Cette opposition s'est traduite par des pressions politiques, des revers juridiques, des campagnes médiatiques et des attaques personnelles visant à dissuader, discréditer et neutraliser les leaders des réformes qui menacent les centres de pouvoir financier et les sources de financement du Hezbollah.
Les événements actuels au Liban ne se limitent pas à un conflit politique ou sécuritaire, mais constituent une bataille fondamentale sur la réglementation, la souveraineté économique et l'influence du Hezbollah sur ces domaines.
L'issue de cette bataille économique déterminera si le Hezbollah pourra continuer à fonctionner comme une entité politique indépendante au Liban, ou si le pays entamera le processus ardu de restauration de sa souveraineté sur ses institutions et son économie.
Dans ce contexte, les événements récents au Venezuela ont donné une sorte d'opportunité à la lutte financière intra-libanaise : ils suscitent un vaste mouvement international visant à fermer les canaux permettant de contourner les sanctions, à renforcer les contrôles sur les flux financiers illicites et à affaiblir les réseaux d'influence iraniens à l'échelle mondiale.

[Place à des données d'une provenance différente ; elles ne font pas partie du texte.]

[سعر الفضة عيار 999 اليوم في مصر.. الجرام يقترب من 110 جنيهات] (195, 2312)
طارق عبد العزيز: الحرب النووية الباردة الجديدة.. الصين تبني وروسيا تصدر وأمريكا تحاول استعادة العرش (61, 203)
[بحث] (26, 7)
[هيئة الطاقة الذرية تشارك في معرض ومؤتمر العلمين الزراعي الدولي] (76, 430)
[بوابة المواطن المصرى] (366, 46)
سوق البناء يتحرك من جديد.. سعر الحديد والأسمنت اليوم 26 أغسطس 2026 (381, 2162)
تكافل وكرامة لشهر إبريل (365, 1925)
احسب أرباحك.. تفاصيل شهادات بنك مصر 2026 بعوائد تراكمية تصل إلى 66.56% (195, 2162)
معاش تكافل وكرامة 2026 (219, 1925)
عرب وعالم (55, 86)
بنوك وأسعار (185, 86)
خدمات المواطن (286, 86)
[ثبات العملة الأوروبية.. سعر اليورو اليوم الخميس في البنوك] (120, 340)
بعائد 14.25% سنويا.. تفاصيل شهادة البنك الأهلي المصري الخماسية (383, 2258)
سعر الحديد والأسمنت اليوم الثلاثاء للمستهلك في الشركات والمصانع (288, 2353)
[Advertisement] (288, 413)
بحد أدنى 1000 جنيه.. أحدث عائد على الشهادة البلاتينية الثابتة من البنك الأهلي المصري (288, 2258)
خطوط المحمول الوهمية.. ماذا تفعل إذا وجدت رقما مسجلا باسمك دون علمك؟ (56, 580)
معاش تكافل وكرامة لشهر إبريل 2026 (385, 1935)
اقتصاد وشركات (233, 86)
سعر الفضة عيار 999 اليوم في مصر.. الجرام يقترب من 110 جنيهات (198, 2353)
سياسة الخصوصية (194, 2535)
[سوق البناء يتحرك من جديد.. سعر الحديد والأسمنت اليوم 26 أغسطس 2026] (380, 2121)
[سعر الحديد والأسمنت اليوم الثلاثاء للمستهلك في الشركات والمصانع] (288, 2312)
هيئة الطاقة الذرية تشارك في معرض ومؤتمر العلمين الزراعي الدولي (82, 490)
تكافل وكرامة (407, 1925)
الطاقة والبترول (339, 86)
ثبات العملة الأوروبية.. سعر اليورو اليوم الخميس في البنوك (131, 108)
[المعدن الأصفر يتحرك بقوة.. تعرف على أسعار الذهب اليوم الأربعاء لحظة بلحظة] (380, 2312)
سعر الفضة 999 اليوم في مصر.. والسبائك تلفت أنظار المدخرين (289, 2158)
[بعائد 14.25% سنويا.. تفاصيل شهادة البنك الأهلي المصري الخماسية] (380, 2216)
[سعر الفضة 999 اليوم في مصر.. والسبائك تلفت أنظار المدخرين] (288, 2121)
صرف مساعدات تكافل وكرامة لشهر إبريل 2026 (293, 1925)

Alors que la pression s'intensifie sur les paradis fiscaux extérieurs comme le Venezuela, la bataille pour le contrôle financier au Liban devient plus critique, et l'arène économique du pays apparaît comme l'un des derniers fronts dans la lutte du Hezbollah pour son indépendance financière.
La situation actuelle oppose un mécanisme d'« État dans l'État », s'appuyant sur des réseaux criminels internationaux de Beyrouth à Caracas, à une tentative fragile mais déterminée de rétablir la souveraineté financière, la transparence et l'orientation occidentale.
L'issue de cette campagne déterminera non seulement l'avenir économique du Liban, mais aussi l'équilibre des pouvoirs à la frontière nord d'Israël et dans toute la région.
Il est d'autant plus important de protéger les acteurs diplomatiques constructifs et courageux tels que Morgan Ortagus contre les campagnes de dénigrement liées au Hezbollah.